**Problem requirements**
First find the line containing "You are a GUI" in the data, then set it down exactly along with every line after it, through the last.

**Dataset entries**
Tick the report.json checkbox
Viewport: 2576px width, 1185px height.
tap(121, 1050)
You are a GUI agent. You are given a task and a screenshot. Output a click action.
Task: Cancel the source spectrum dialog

**Answer to the exercise**
You are a GUI agent. You are given a task and a screenshot. Output a click action.
Task: Cancel the source spectrum dialog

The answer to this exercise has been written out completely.